Un atelier philo au collège, au CDI ou en classe

Montaigne écrivait : « On a grand tort de peindre [la philosophie] inaccessible aux enfants, et d’un visage renfrogné, sourcilleux et terrible. » En France, la philosophie est une matière obligatoire au lycée depuis Napoléon.
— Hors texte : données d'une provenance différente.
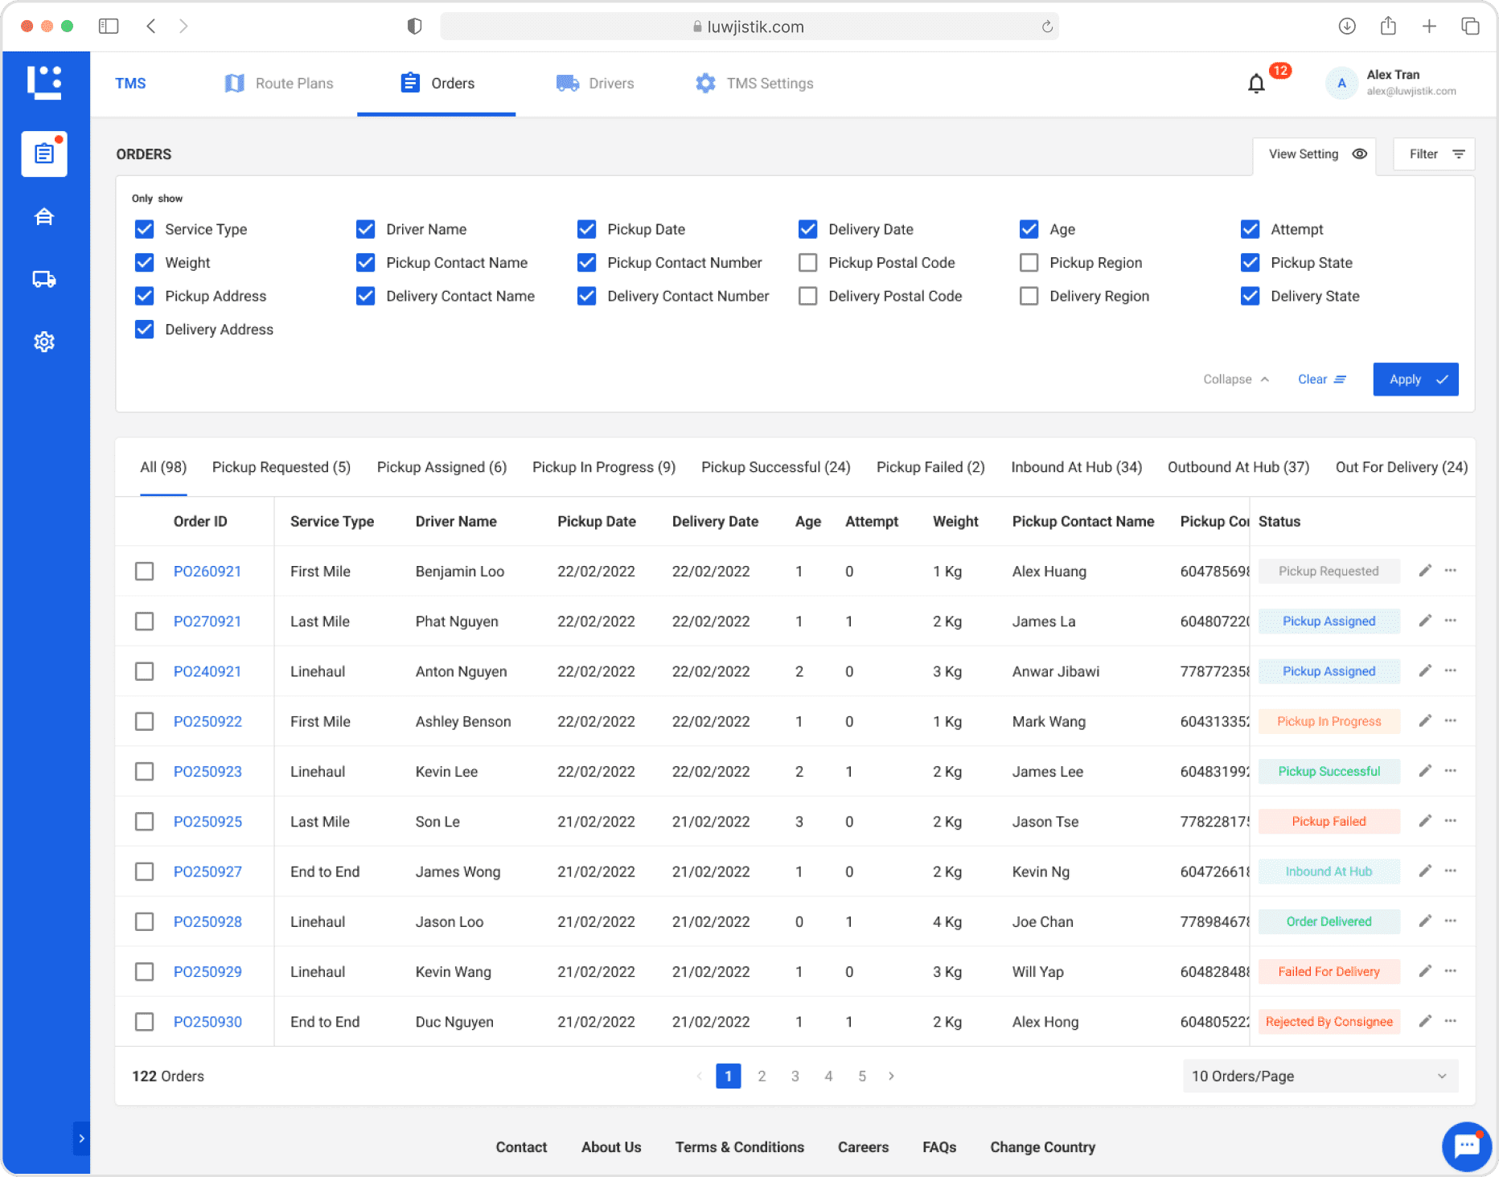Click the pencil edit icon for PO260921
1499x1177 pixels.
pos(1424,571)
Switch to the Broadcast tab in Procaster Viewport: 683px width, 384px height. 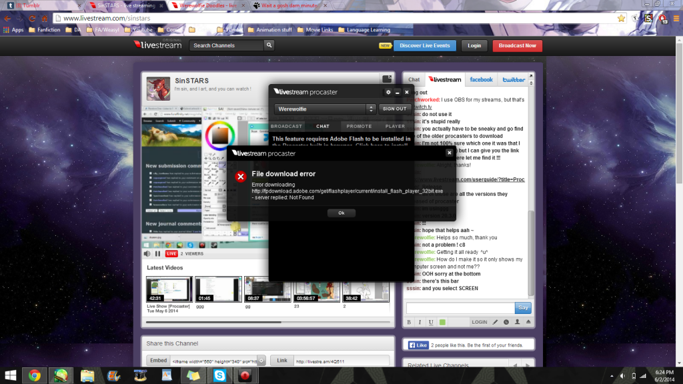[x=286, y=126]
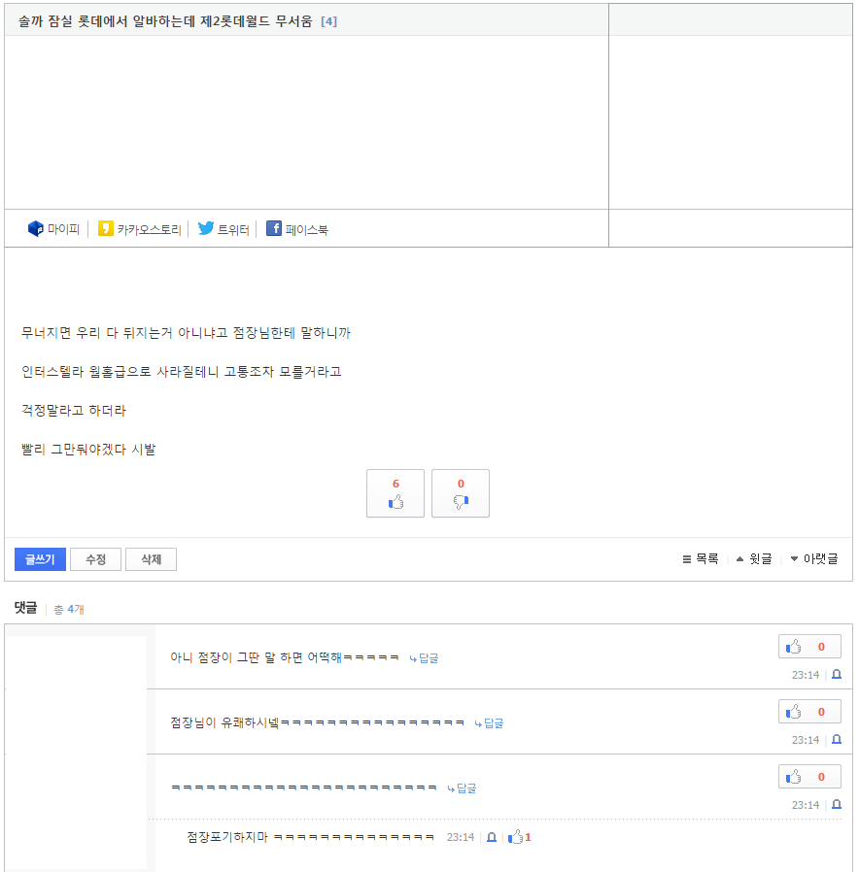859x872 pixels.
Task: Like the first comment
Action: 808,646
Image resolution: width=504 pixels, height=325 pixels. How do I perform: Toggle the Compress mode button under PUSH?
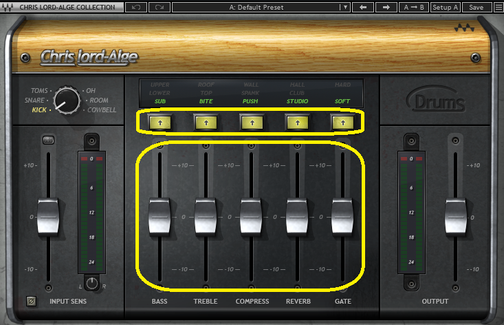click(x=251, y=123)
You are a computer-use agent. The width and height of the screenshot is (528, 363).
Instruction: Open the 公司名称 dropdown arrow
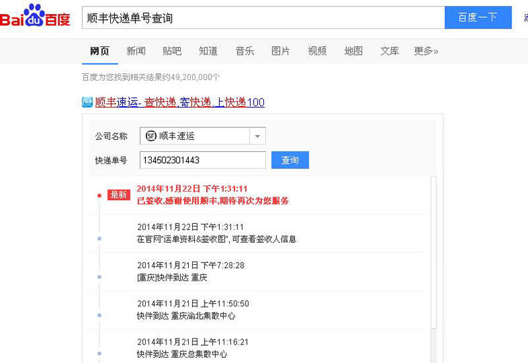point(257,136)
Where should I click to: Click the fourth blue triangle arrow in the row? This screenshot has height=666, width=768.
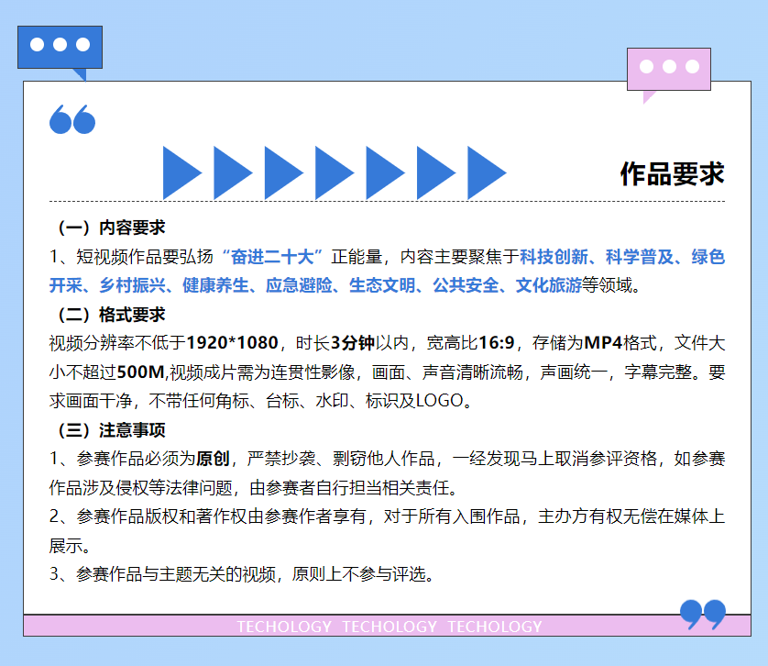[x=334, y=172]
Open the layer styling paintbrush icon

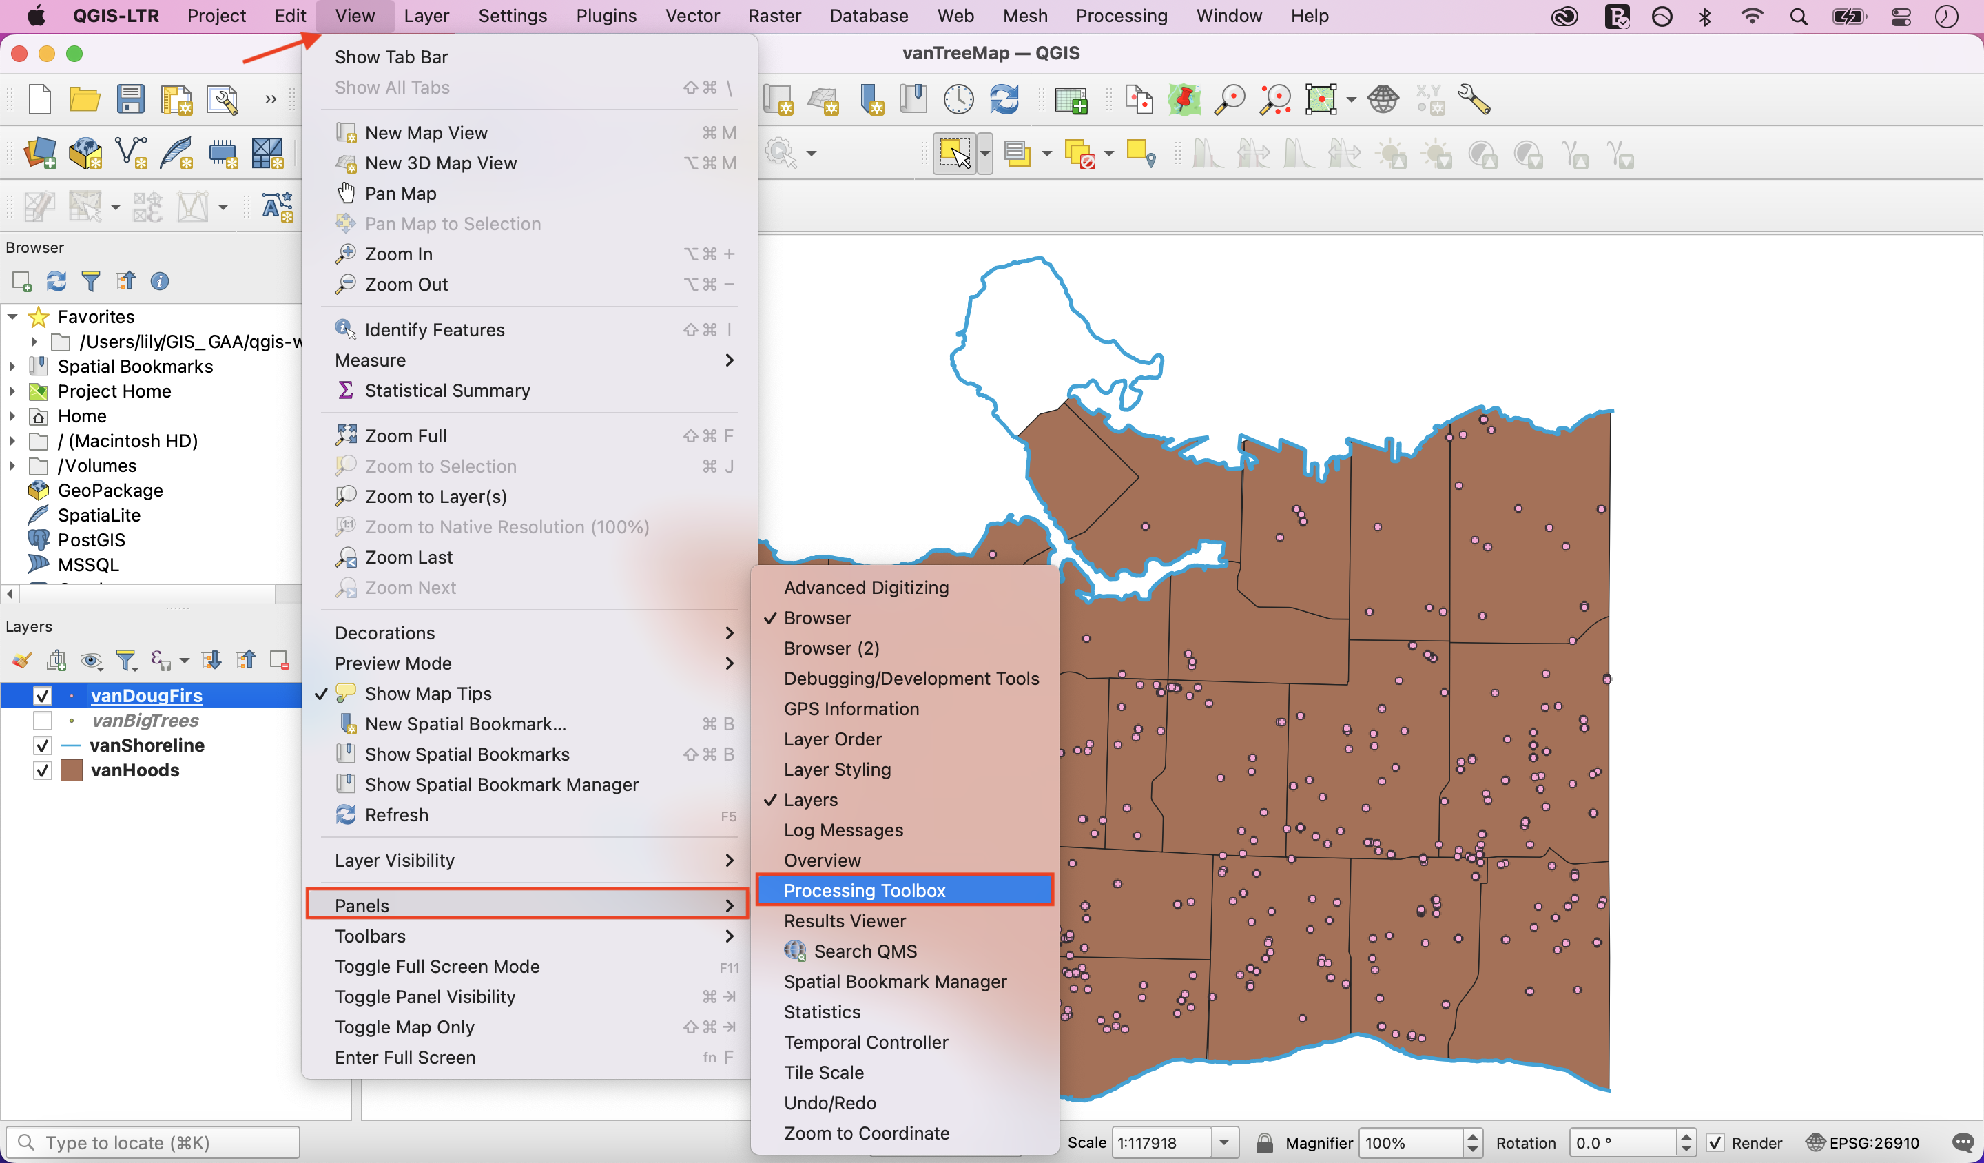point(21,660)
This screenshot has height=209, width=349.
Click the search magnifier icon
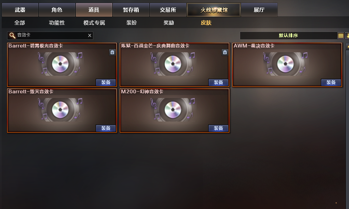(12, 35)
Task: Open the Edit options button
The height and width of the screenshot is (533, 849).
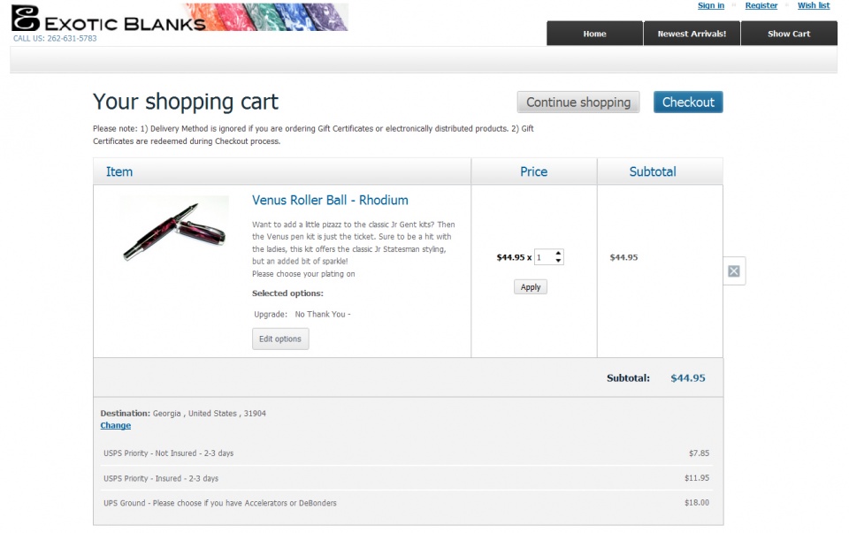Action: pos(280,339)
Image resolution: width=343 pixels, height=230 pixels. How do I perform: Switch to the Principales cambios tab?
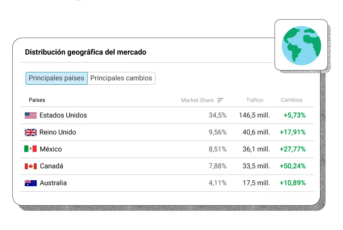(x=121, y=78)
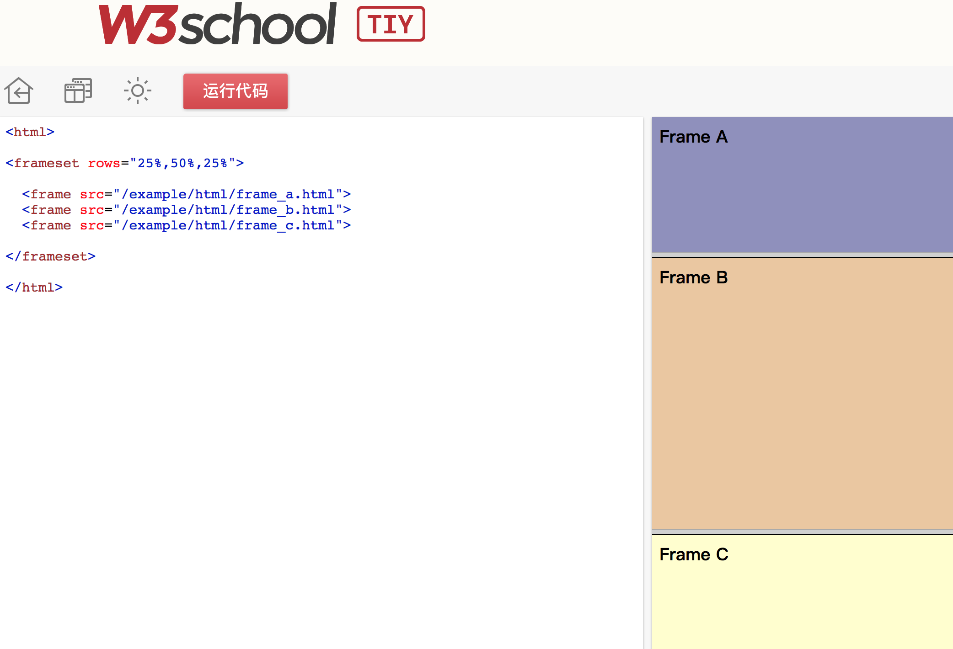This screenshot has width=953, height=649.
Task: Click the Frame B heading text
Action: [693, 278]
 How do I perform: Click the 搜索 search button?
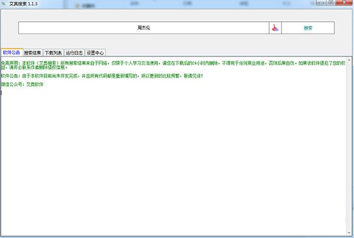[x=308, y=28]
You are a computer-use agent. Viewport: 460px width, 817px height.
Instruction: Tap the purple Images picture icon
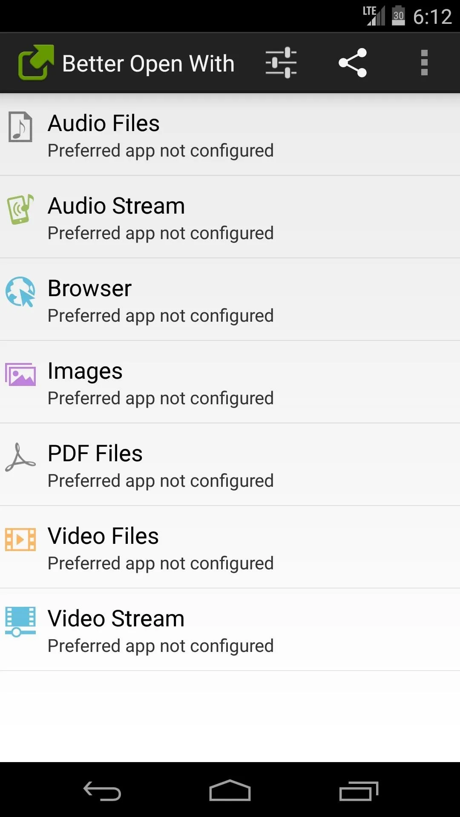coord(20,374)
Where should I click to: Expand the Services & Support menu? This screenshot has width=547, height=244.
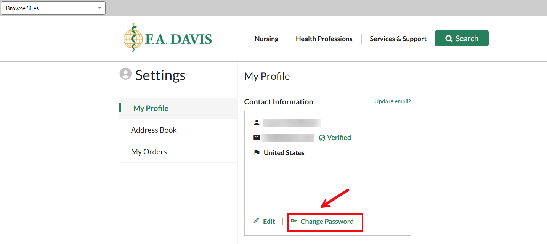click(398, 39)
On peut parler là de spécificité française ! Depuis quelques années, le débat philo (atelier ou café philo) est étendu aux collégiens, aux élèves de primaire et même aux petits de maternelles ! Au CDI, en classe d’éducation civique et morale, en français…, la philosophie est accessible à tous et remporte notamment un grand succès auprès des élèves dits « difficiles ». Comment conduire ces ateliers ? Le blog Universalis a recensé quelques articles, livres et bonnes pratiques.

 

De nombreuses compétences sont mises en œuvre

La tenue d’un débat philo fait intervenir de nombreuses compétences exigées dans les programmes scolaires et dans le socle commun de connaissances. Le débat peut ainsi trouver sa place dans le cadre des matières enseignées, en classe ou sur la pause méridienne, selon un mode de fonctionnement que l’enseignant aura choisi.
Le débat philo valorise la parole de l’élève. Débattre, c’est prendre le temps de réfléchir à des sujets qui concernent la condition humaine, en s’écoutant et en respectant la parole des autres. Débattre au collège, c’est aussi apprendre à s’exprimer de façon maîtrisée et constructive en s’adressant à un auditoire.
Dans le cadre d’une préparation au débat, on pourra proposer aux élèves une recherche autour du thème discuté et la lecture de quelques articles ; les élèves mettront ainsi en œuvre les compétences attendues en EMI : évaluer l’information, identifier une source, prélever l’information, questionner et problématiser, rechercher, trier, communiquer, restituer.

 

Organiser le débat : les indispensables

L’organisation de la classe

Pour un débat, il est indispensable de casser l’organisation « en classe ». En effet, comme l’écrit François Galichet(1) , « la disposition traditionnelle […] rend pratiquement impossible toute discussion véritable ; elle incline les élèves à se tourner vers le maître, et celui-ci à endosser son rôle habituel de référent et de pôle pour toutes les interventions des élèves. Il est donc capital d’adopter une disposition – en cercle, en carré ou en rectangle, peu importe – où les élèves se font tous face et où le maître est intégré dans le groupe sans avoir une place privilégiée »(2). Si la météo est clémente et s’il n’y a pas de bruit environnant, on peut ainsi tenir le débat philo à l’extérieur en demandant aux élèves de s’asseoir par terre, en cercle.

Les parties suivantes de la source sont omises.